Stockholders should consult with their own tax advisors as to the
qualifications for exemption from withholding and procedures for obtaining such
exemption.
    


ANTICIPATED ACCOUNTING TREATMENT


     It is expected that the Merger will be accounted for in accordance with
the principles of purchase accounting.


CERTAIN REGULATORY MATTERS


   
     The Company and the Acquiror do not believe that any governmental filings
are required with respect to the Merger other than (i) the filing of the
Certificate of Merger, and (ii) approval from certain liquor licensing
authorities in connection with the change of control of the Company. The
Company and the Acquirer do not believe that they are required to make a filing
with the Department of Justice and the Federal Trade Commission pursuant to the
Hart-Scott-Rodino Antitrust Improvements Act of 1976, as amended, although each
agency has the authority to challenge the Merger on antitrust grounds before or
after the Merger is completed.
    


EFFECT ON STOCK OPTIONS AND EMPLOYEE BENEFIT MATTERS


     Pursuant to the Merger Agreement, as of the Effective Time, each
outstanding, unexercised stock option to purchase Shares (a "Company Stock
Option") issued under the Company Stock Option Plan, except those Company Stock
Options which the Acquiror has agreed in writing to exchange for options
granted under the Acquiror's stock option plan immediately prior to the
Effective Time, will terminate and be canceled and each holder of a Company
Stock Option will be entitled to receive a cash payment from the Company equal
to the product of (a) the excess, if any, of (x) the Merger Consideration over
(y) the per Share exercise price of such Company Stock Option, times (b) the
aggregate number of Shares subject to such Company Stock Option.

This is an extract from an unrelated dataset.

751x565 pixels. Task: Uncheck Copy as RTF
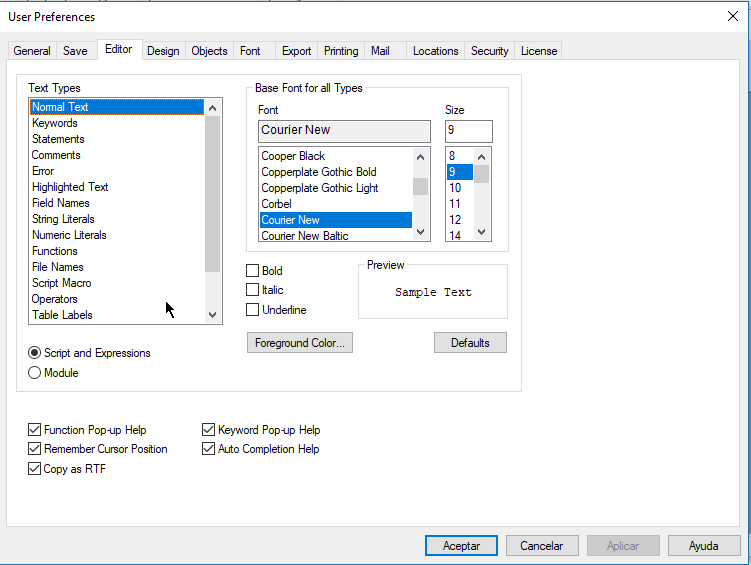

Such cash
payment will be net of any required withholding taxes. The Company's obligation
to make any such cash payment (1) will be subject to the obtaining of any
necessary


                                       27
<PAGE>

   
consents of optionees to the cancellation of such Company Stock Options, in
form and substance satisfactory to the Acquiror, and (2) will not require any
action which violates the Company Stock Option Plan. As of the Effective Time,
the Company Stock Option Plan will terminate and be of no further force or
effect, and the Company will take such action as will be necessary to ensure,
to the Acquiror's reasonable satisfaction, that no holder of a Company Stock
Option will have any right to acquire any interest in the Surviving Corporation
under the Company Stock Option Plan.
    


     There are currently 274,136 Company Stock Options outstanding (not
including options held by the Affiliated Stockholders). The aggregate cash
payment to be made on account of the cancellation of Company Stock Options as
set forth above is approximately $1.7 million.


   
     The Company Stock Option Plan will terminate as of the Effective Time, and
following the Effective Time no holder of a Company Stock Option nor any
participant in the Company Stock Option Plan will have any right thereunder to
acquire equity securities of the Company following the Merger.
    


NASDAQ DELISTING


     Following the consummation of the Merger, the Company will seek to have
the Company Common Stock, which is currently traded on the Nasdaq National
Market, delisted.


MERGER FINANCING


   
     Pursuant to the Merger Agreement, the Acquiror's obligation to consummate
the Merger is conditioned upon, among other things, sufficient financing being
obtained by the Acquiror to consummate the transactions contemplated by the
Merger Agreement pursuant to the terms of the financing commitments (the
"Financing Commitments") described below or such other terms as the Acquiror
and the Company may agree or as are not materially more onerous than as set
forth in the Financing Commitments. Pursuant to the Merger Agreement, the
Acquiror has agreed to use commercially reasonable efforts to so obtain such
financing.


     The amount required to fund the purchase of Shares from selling
Stockholders pursuant to the Merger Agreement, consummate the Merger, and to
pay all related fees and expenses of the transaction, is estimated to be
approximately $38 million. The Acquiror plans to obtain the necessary funds
through the Financing Commitments.


     The Acquiror has received a written commitment described below from (i)
FINOVA Capital Corporation ("FINOVA"), for the provision of a senior credit
facility (the "Senior Credit Facility") in the form of a senior term loan (the
"Loan") for the transactions contemplated by the Merger Agreement in the amount
of $30 million; and (ii) DDJ Capital Management, LLC, on behalf of funds and
accounts managed and advised by it (collectively, "DDJ"), for the provision of
subordinated debt (the "Subordinated Debt") in the form of Senior Subordinated
Notes (the "Notes") in the amount of $8 million.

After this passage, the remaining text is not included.